Day 366 - 406: Northern Kyrgyzstan


This region started with an experience I hope will be unique for our trip, coming back together and resuming our expedition. Despite feeling that we came in hot with momentum to get work done and getting walking, we were slow to get underway. Once again we found Bishkek a hard place to leave. We arrived just in time for the first ever music festival taking place on Issyk Kol, Kol-Fest. Somewhere Bistro, our nightly hang out and center of our Bishkek community, would be moving the Bistro there for the weekend. Also, Frunze Streets—our friend Sandeep’s band—would also be performing. We mulled over the decision for a day or so then decided it was too much to pass up. The night before, we enjoyed the evening at Zack’s house. He cooked us plov and we caught up while playing a Russian card game. It was really nice to see him again and the evening is easily a highlight of the trip. Patrick and I (Timb) ended up going to the festival a day early to help Somewhere Bistro set up and before we knew it we were actually the ones in charge of the alcohol for both bars, the bands equipment, and picking up some of the stage lighting.
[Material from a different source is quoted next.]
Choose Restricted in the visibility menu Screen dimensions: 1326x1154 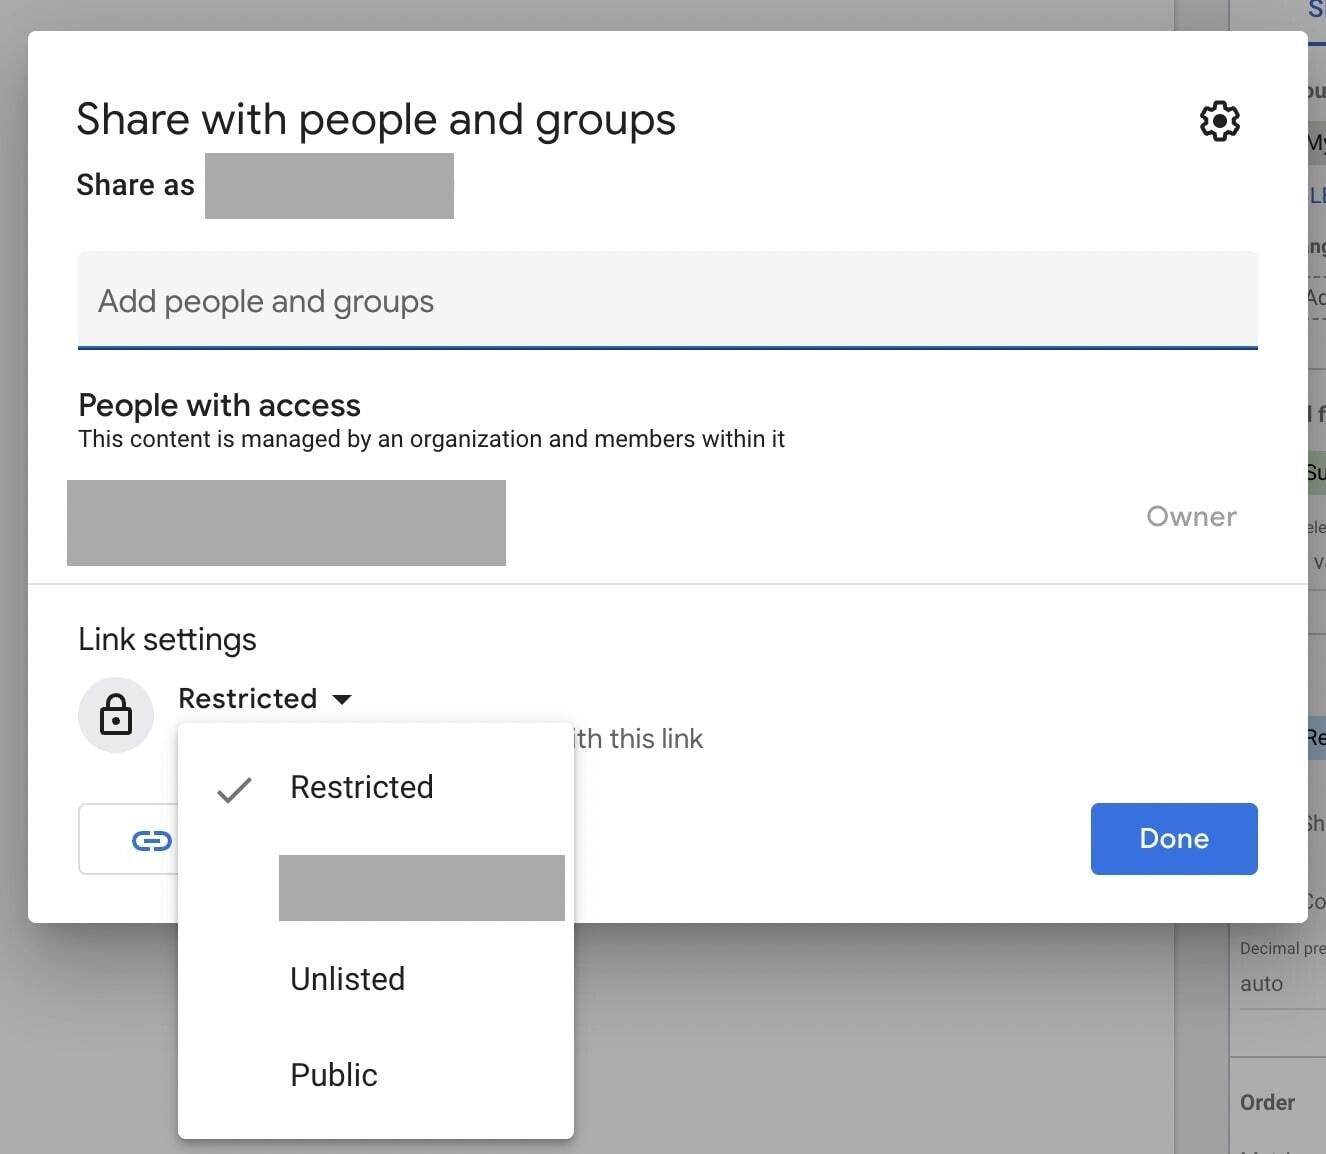coord(362,787)
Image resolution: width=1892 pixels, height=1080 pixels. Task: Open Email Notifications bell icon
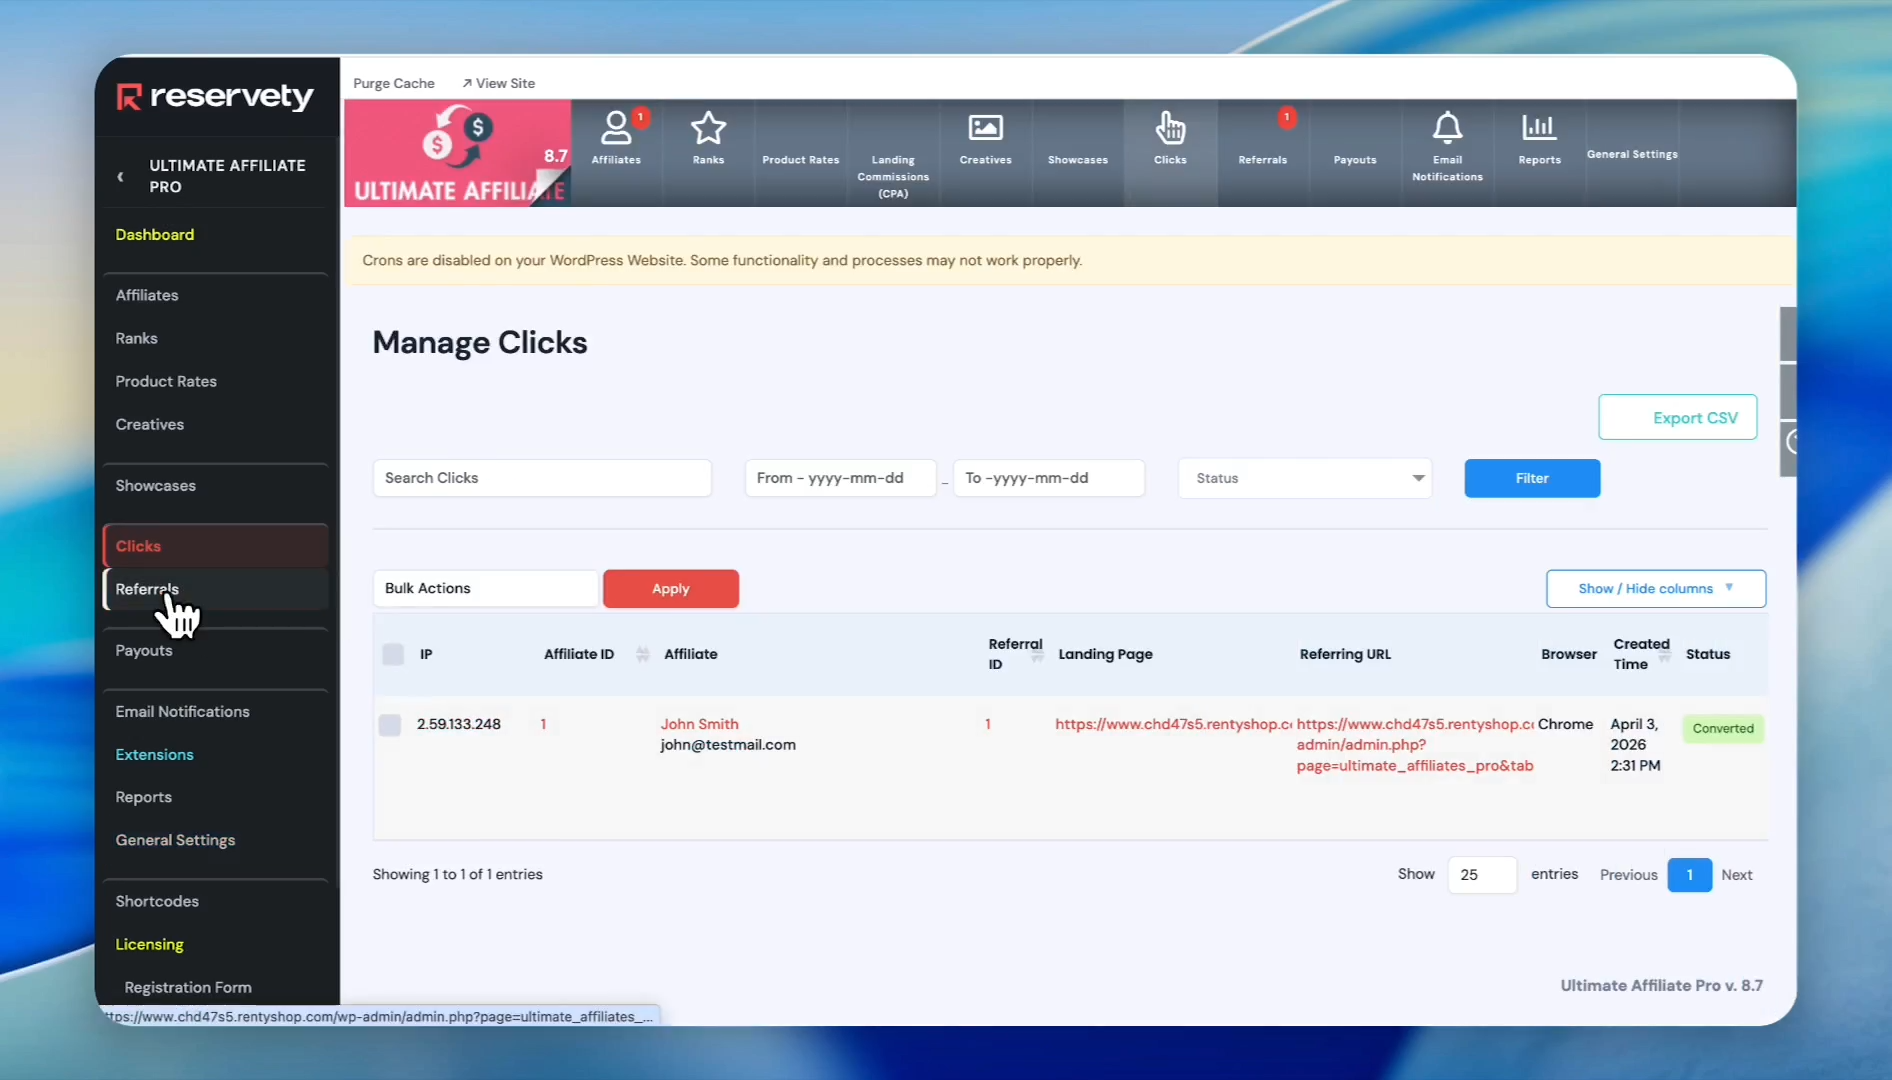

On arriving, all of a sudden we went from being guests who showed up too early to being the momentary representatives of Somewhere Bistro. The festival surpassed our expectations. Our days there were filled copious dips in the lake to beat the heat, long nights of dancing, days of juggling, and evenings of enticing conversations.



Happy for the experience, we returned to Bishkek with the plan of getting the rest of our media in order before walking. Trying to post every daily journal on our website from our first year, we felt like we were running on a hamster wheel that exhausted first our support team and then us. We came into it this time with a new plan: to reduce our work load whenever possible. Still committed to documenting the trip, we will continue to strive to write daily, while only posting our regional summaries. Hopefully, this will eliminate the weeks in hotels attempting to upload dozens of days of writings whenever we had internet.
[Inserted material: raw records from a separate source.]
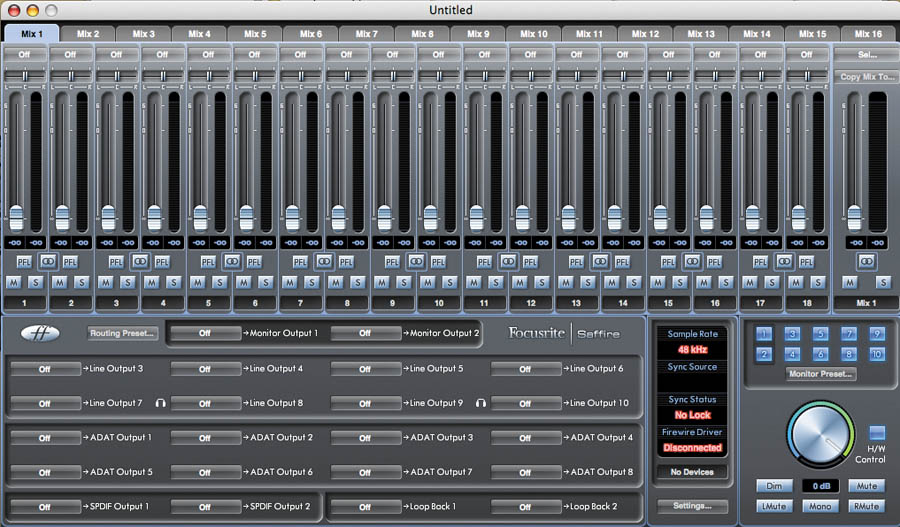Click the stereo link icon above Mix 1 master
This screenshot has width=900, height=527.
click(865, 261)
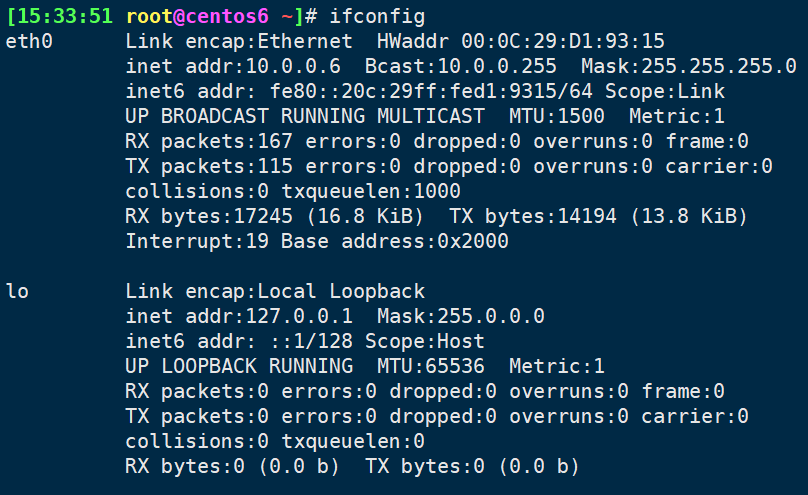Screen dimensions: 808x495
Task: Click Interrupt:19 text
Action: click(x=197, y=241)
Having spent nearly two weeks in Bishkek, it is clear to see we can always find an excuse to stay here and all of us hope to make our way back in the future. There is something special about the community here that has sucked us in unlike anywhere else we have been. We ended up remaining in Bishkek for one last weekend. That Saturday, both Zack and Frunze Streets Live put on shows, and, despite it being a long night, we managed to see them both. It helped that Frunze Streets Live didn’t start playing till three in the morning. Another night, I (Timb) hung out for a night on the town with Sandeep and Nitin, two Indian friends of ours. As I went out with them, I struggled with the discrimination I watched my friends receive. All night, they had to be wary while I received a warm welcome everywhere we went. Sandeep even had to ask his bar security to come pick us up as a drunk Kyrgyz tried to provoke them into fighting. This happened after already witnessing some of the racism they experience here; at Kol-Fest, a local simply walked up and punched Sandeep in front of his Bistro then ran without saying anything. Fighting is a national sport here, and in the parks people are always practicing their one big punch on these punching machines that score the power of your hit. That week Sandeep’s friend’s brother was attacked on the street and killed by a single punch from a local guy. The man who died was Nigerian and was the head of the American University. Racism is everywhere, but it was still jarring for me to witness my friends experience this in the same country that I am constantly welcomed in because I am a white American. It left me with conflicting feelings about the place and people as we walked out of Bishkek, struggling internally with how different I may view places due to my inherent privilege.



Leaving Bishkek, we only had 78 Km to go to get out of the heat of the valley and into the mountains. With the daily highs floating between 38-40ºC, this was not easy going. We got a slow start and continued moving slowly, only spending one full day walking, and feeling beat down from the sun during it. I continually cooled myself by taking dips in the canal throughout the whole period. Our days went with the flow of the moments and no consistent schedule, sometimes we walked during the day for a little, sometimes we didn’t start till 8 pm. As we neared Kegeti, and our pass into the mountains, we decided the 12 Km detour to the Burana tower would be worthwhile—the site of a former capital of the Khanate here during the 10th-12th centuries. When we were nearing the tower, we were invited to lunch by a farmer, Altinbek. We went to his house and ate eggplant and pasta made by his mother. It was nice to escape the heat while talking to him and his wife, Nazgul, who spoke some English. They insisted that we were welcome to stay the night and that we ought to go see the tower then return. We agreed and took off the see the tower. Despite being only half of its original size, we could imagine just how spectacular it would have been to come out of the mountain pass and immediately see it during the height of its glory. We spent the night at Altinbek’s and were struck by how nice his place was. It was a spacious and simple compound in which they had cows, a horse, apple trees, a large garden, and they were expanding the house. When we asked them why they would invite travelers like us into their home they explained that in Kyrgyzstan they believed that happiness entered the home with guests, and they both really enjoyed having many people and kids around. Leaving the next day, they insisted that we are welcome back if we are ever in the area. I hope one day that will happen. 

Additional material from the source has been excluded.